7.	The password you specify at this point does not matter. The LDAP password is the one that will be used. Make up a password which will essentially be ignored by infoRouter.
8.	Save the user profile.
9.	Logout
10.	Navigate back to infoRouter and click on the Member Login link
11.	Specify the user name and password (LDAP password) of the account you just edited and click ok.

You should be able to login using the user id and password as it was defined in LDAP.

If for some reason you cannot login, refer to the troubleshooting section in the following pages.

Troubleshooting

Try navigating to infoRouter and logging in with an LDAP user id and password.

Make sure that this user has been marked as LDAP Authenticated in infoRouter. In this case the authentication type should read “ACME” in the user properties screen.

If this user cannot be authenticated, there could be two possible reasons.

Possible Reason 1:

The LDAP authentication service has not been configured correctly.

To test this, try the following:

Launch a browser window and type the URL of the infoRouter Authentication Web Service you just installed.

The URL should be something like this:

http://<servername>/<irauthenticationserviceVirtualDir>/irAuthenticationSrv.asmx

<servername> is the name of the server where the service was installed

<irauthenticationserviceVirtualDir> is the virtual directory to which you installed the service.

You should see a screen like this.

Click on the “AuthenticateUser” link

Enter the User Name and Password of the LDAP Authenticated user and click “Invoke”

The service may respond in two ways: TRUE and FALSE

Both are OK.

If the server indicates that the user is unknown or bad password, this means that the service is running ok. Try typing in the user id and password again making sure to enter them both correctly.
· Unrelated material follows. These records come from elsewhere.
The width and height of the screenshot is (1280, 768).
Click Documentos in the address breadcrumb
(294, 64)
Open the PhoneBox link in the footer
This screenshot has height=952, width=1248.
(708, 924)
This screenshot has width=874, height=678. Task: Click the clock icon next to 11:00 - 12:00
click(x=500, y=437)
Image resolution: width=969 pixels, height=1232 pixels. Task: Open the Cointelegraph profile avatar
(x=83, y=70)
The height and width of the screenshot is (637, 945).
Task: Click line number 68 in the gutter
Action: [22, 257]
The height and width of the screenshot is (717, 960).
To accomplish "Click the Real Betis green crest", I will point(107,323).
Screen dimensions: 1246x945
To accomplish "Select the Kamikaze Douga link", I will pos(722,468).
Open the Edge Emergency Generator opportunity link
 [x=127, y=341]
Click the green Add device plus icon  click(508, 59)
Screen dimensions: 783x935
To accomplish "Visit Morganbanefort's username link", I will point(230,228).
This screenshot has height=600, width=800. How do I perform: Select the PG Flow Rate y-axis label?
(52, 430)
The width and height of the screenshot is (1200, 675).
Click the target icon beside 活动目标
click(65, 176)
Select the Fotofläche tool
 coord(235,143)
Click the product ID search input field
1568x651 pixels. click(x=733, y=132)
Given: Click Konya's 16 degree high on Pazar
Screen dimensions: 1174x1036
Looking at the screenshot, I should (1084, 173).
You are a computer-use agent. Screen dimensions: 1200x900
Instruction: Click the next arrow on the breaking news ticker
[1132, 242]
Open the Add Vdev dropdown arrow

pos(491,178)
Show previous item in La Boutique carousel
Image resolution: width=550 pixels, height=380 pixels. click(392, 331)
If the server indicates “TRUE” for the success parameter and nothing for the Error parameter then the user can be authenticated correctly using this server.

In any case, if you get one of the above responses from this service, this will mean that the service has been configured correctly.

If you can authenticate a user id and password correctly using this screen but cannot authenticate from infoRouter, try looking into possible reason 2.

Possible Reason 2:

This is the case where the infoRouter server has not been properly configured to call the correct authentication service.

To check this, navigate to the web.config file located in the c:\inforouter\site directory. Remember to do this on the infoRouter web server.

Edit the web.config file with the Notepad application

You should see a section in the <appsettings> section such as the following:

Make sure that the URLs are typed in correctly.

A good way to make sure that the URL is valid is to copy the entire URL in the value field and paste it into a browser window. Make sure that you can successfully access the authentication server.